#### [Problem to work on]
For the entries below, repeat exactly each line starting with the one that contains "Screen dimensions: 1568x402" and going on through the one that contains "Given: Delete the image with trash icon", and no others.
··· Dataset content
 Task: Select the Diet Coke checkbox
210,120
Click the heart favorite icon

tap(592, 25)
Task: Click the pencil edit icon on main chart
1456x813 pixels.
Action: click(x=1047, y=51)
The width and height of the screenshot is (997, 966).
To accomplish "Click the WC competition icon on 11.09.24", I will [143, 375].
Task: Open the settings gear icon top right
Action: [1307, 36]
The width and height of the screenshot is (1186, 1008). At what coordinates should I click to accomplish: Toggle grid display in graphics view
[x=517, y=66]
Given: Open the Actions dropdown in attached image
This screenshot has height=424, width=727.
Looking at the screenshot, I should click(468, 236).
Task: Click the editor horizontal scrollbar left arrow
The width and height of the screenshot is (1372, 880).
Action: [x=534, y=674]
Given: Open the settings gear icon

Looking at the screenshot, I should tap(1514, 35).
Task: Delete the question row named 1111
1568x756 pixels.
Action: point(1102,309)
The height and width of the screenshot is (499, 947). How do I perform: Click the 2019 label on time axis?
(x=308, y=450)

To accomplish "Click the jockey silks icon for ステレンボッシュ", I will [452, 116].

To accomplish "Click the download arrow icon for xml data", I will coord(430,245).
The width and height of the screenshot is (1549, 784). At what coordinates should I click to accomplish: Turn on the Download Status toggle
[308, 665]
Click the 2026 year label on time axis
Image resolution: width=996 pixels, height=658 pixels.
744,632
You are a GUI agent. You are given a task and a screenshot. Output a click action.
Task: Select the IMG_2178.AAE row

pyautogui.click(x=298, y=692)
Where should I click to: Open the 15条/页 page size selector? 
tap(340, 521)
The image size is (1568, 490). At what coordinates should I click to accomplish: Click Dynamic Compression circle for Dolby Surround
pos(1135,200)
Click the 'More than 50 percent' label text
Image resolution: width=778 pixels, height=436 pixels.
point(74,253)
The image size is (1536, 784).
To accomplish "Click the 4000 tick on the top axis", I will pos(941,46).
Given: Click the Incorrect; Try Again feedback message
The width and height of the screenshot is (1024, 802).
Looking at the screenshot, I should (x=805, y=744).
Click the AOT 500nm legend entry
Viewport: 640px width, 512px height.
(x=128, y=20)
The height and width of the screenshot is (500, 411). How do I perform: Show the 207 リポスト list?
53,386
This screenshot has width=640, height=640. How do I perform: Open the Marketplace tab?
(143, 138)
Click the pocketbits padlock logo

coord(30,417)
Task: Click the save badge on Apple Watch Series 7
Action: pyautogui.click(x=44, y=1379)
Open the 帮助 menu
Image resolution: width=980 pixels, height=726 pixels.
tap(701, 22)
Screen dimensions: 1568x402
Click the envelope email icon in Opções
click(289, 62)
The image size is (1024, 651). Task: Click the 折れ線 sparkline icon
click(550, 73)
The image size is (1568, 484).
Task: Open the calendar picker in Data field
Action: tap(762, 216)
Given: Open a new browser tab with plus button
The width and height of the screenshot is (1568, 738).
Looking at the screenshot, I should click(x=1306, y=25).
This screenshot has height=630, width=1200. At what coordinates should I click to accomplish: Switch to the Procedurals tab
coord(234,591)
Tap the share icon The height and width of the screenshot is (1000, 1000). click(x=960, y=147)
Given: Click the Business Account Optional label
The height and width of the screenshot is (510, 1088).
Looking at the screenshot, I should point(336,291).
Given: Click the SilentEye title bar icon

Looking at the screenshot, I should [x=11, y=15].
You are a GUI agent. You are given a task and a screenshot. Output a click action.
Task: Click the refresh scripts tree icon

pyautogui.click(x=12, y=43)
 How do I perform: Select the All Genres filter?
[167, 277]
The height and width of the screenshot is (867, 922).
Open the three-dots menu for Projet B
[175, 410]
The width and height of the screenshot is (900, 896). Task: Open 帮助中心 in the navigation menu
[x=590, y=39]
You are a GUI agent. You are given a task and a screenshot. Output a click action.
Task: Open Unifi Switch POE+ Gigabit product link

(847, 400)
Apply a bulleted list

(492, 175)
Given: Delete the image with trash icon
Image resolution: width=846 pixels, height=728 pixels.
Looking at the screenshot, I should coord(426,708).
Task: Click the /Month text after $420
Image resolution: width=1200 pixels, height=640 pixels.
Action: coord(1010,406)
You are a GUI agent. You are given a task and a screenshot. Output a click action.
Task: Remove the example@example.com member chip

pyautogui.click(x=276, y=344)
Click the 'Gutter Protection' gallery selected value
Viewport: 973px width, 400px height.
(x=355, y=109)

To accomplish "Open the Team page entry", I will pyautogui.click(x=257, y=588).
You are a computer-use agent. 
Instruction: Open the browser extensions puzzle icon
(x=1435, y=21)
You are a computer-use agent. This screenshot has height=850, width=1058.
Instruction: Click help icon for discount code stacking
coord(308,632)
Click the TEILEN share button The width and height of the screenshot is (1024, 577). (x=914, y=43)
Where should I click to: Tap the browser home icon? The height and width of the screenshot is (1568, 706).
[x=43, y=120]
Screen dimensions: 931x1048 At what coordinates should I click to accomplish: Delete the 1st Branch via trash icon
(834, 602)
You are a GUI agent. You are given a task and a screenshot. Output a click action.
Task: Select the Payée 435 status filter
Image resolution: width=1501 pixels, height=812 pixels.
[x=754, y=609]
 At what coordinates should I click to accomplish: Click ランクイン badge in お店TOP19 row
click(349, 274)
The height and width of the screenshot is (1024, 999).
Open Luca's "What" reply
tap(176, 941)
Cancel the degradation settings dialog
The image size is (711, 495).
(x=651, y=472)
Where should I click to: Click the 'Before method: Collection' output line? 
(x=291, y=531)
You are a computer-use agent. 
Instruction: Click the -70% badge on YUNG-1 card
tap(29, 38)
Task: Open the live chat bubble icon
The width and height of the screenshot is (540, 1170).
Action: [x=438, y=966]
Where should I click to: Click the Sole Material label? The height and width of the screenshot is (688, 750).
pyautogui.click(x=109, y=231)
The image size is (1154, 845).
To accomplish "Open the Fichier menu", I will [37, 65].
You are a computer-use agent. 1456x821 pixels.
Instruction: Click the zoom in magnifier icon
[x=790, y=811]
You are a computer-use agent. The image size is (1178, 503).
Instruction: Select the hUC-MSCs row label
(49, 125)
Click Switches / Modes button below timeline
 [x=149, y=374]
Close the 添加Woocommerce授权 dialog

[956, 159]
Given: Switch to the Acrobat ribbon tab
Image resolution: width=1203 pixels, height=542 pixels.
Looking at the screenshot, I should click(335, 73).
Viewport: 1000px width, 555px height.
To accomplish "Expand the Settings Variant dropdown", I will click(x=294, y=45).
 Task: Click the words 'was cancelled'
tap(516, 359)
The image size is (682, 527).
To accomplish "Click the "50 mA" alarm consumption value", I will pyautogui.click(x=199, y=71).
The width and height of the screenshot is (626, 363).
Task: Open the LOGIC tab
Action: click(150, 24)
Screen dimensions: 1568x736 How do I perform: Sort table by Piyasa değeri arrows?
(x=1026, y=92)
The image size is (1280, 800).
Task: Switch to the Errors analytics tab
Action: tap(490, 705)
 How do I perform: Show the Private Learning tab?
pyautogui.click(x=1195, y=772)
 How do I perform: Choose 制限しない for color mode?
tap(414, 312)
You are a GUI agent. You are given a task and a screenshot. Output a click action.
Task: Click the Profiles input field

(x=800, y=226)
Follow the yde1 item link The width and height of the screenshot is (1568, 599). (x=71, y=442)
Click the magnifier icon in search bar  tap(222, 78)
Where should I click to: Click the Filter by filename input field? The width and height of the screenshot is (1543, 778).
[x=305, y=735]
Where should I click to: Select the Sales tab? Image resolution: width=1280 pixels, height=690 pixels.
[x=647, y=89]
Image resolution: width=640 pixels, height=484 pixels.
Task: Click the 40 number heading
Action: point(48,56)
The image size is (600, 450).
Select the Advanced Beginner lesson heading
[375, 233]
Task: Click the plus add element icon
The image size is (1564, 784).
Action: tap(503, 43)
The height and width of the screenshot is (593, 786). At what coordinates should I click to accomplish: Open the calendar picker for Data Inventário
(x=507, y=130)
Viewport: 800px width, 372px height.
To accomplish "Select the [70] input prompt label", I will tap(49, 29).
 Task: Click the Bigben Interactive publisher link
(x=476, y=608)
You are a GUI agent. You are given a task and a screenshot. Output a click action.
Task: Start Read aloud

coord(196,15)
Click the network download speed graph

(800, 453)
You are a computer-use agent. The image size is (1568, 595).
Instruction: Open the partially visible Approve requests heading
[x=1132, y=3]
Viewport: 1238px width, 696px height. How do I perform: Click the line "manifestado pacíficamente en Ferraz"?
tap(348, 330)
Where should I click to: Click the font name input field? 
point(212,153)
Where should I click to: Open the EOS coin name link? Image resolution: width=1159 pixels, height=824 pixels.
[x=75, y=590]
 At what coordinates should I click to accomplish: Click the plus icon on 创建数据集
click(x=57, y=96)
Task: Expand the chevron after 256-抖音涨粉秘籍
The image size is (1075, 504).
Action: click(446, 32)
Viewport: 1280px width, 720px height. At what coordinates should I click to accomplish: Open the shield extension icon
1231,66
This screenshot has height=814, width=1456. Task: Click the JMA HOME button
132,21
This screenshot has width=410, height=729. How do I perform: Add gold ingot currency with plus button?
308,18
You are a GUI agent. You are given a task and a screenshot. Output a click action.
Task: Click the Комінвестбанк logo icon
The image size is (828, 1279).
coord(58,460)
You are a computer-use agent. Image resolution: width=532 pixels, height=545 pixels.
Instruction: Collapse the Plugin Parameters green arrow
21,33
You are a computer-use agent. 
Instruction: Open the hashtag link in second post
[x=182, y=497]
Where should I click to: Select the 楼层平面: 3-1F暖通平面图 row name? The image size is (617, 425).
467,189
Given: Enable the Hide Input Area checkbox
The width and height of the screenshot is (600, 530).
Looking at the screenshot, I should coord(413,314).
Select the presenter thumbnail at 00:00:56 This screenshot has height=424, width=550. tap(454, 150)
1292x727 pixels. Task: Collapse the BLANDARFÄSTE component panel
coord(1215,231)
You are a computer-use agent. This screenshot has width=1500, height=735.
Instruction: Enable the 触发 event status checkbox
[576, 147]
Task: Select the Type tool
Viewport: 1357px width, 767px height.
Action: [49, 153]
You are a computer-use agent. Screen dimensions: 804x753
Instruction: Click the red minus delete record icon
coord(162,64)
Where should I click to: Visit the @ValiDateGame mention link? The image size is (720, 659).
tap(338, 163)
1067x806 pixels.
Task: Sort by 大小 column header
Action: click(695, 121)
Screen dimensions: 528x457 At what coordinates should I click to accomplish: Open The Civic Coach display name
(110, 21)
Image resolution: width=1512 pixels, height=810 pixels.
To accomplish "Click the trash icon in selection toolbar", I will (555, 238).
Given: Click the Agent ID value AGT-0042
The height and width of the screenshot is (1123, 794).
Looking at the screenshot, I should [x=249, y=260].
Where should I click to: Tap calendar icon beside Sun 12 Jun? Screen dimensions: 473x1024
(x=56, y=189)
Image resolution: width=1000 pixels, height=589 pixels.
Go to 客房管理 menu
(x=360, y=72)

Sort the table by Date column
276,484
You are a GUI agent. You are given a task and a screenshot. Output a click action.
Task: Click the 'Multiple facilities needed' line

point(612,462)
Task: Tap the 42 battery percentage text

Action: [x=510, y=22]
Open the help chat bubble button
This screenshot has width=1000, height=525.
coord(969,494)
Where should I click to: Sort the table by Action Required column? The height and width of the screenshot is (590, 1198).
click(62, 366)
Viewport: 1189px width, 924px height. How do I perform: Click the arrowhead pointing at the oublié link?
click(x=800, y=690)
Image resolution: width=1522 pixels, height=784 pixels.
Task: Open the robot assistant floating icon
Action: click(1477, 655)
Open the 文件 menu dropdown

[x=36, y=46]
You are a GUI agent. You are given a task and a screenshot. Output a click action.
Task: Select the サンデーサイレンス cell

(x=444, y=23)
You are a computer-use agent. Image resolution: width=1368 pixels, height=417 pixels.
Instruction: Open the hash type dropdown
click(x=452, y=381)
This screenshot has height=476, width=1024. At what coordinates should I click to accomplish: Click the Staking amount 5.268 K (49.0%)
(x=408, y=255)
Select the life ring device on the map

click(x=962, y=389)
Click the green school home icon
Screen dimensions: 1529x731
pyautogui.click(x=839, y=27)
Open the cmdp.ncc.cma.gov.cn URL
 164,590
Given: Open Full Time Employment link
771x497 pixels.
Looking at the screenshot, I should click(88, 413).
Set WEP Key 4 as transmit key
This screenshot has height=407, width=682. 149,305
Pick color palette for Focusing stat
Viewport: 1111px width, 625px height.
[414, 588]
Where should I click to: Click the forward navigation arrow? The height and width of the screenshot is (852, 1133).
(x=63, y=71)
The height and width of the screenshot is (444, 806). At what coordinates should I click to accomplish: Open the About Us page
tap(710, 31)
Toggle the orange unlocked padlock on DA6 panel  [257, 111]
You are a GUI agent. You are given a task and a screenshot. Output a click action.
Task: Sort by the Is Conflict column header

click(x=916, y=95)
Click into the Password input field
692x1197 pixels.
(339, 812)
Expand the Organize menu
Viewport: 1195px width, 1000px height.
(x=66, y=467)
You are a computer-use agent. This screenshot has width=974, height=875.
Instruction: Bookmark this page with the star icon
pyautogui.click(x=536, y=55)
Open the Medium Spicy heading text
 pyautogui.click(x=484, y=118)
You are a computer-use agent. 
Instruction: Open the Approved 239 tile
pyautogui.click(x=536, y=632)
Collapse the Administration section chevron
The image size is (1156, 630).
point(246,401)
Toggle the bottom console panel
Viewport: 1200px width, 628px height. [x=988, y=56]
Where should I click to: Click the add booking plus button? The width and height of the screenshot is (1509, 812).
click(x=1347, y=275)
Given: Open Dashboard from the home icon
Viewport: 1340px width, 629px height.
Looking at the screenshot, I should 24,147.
······
#### [Solution to the problem]
Screen dimensions: 1568x402
Click the envelope email icon in Opções
click(289, 62)
The image size is (1024, 651). Task: Click the 折れ線 sparkline icon
click(550, 73)
The image size is (1568, 484).
Task: Open the calendar picker in Data field
Action: tap(762, 216)
Given: Open a new browser tab with plus button
The width and height of the screenshot is (1568, 738).
Looking at the screenshot, I should click(x=1306, y=25).
This screenshot has height=630, width=1200. At what coordinates should I click to accomplish: Switch to the Procedurals tab
coord(234,591)
Tap the share icon The height and width of the screenshot is (1000, 1000). click(x=960, y=147)
Given: Click the Business Account Optional label
The height and width of the screenshot is (510, 1088).
Looking at the screenshot, I should point(336,291).
Given: Click the SilentEye title bar icon

Looking at the screenshot, I should [x=11, y=15].
You are a GUI agent. You are given a task and a screenshot. Output a click action.
Task: Click the refresh scripts tree icon

pyautogui.click(x=12, y=43)
 How do I perform: Select the All Genres filter?
[167, 277]
The height and width of the screenshot is (867, 922).
Open the three-dots menu for Projet B
[175, 410]
The width and height of the screenshot is (900, 896). Task: Open 帮助中心 in the navigation menu
[x=590, y=39]
You are a GUI agent. You are given a task and a screenshot. Output a click action.
Task: Open Unifi Switch POE+ Gigabit product link

(847, 400)
Apply a bulleted list

(492, 175)
Given: Delete the image with trash icon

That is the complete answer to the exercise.